Exercise directions – Which lines run from the one containing "Click inside the Komentář text area" through the end of the entries? Restate them word for word, and only those.

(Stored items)

* * *

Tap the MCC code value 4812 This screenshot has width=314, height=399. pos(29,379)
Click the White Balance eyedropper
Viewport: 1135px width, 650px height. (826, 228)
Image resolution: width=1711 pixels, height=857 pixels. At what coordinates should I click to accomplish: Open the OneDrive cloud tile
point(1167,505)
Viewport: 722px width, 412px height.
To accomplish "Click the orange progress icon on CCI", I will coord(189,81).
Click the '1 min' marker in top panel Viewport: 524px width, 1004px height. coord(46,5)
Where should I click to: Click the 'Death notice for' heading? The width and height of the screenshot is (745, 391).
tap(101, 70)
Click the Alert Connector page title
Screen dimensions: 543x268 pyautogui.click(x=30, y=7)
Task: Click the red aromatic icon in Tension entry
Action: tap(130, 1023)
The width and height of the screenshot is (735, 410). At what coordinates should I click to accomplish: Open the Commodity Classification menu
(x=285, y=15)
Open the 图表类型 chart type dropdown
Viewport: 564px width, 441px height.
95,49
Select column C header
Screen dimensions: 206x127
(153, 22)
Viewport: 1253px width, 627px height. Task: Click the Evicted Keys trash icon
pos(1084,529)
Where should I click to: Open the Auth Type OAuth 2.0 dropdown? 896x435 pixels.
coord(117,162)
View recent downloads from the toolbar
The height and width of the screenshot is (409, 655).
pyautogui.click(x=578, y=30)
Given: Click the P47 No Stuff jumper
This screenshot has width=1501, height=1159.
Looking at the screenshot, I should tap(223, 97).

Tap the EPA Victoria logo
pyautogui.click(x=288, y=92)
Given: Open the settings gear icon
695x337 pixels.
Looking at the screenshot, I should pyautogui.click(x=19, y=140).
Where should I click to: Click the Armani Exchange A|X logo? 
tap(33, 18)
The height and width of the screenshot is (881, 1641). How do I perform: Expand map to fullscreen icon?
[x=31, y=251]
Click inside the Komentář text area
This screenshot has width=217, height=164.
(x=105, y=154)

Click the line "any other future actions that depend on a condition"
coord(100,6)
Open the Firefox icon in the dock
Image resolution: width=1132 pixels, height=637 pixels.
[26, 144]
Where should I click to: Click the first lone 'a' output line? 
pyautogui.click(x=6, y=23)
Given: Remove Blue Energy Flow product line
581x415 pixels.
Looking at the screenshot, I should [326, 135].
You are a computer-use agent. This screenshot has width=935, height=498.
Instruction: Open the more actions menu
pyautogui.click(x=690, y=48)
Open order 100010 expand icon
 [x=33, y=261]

* * *

Answer space –
Click inside the Komentář text area
This screenshot has width=217, height=164.
(x=105, y=154)

Click the line "any other future actions that depend on a condition"
coord(100,6)
Open the Firefox icon in the dock
Image resolution: width=1132 pixels, height=637 pixels.
[26, 144]
Where should I click to: Click the first lone 'a' output line? 
pyautogui.click(x=6, y=23)
Given: Remove Blue Energy Flow product line
581x415 pixels.
Looking at the screenshot, I should [326, 135].
You are a computer-use agent. This screenshot has width=935, height=498.
Instruction: Open the more actions menu
pyautogui.click(x=690, y=48)
Open order 100010 expand icon
 [x=33, y=261]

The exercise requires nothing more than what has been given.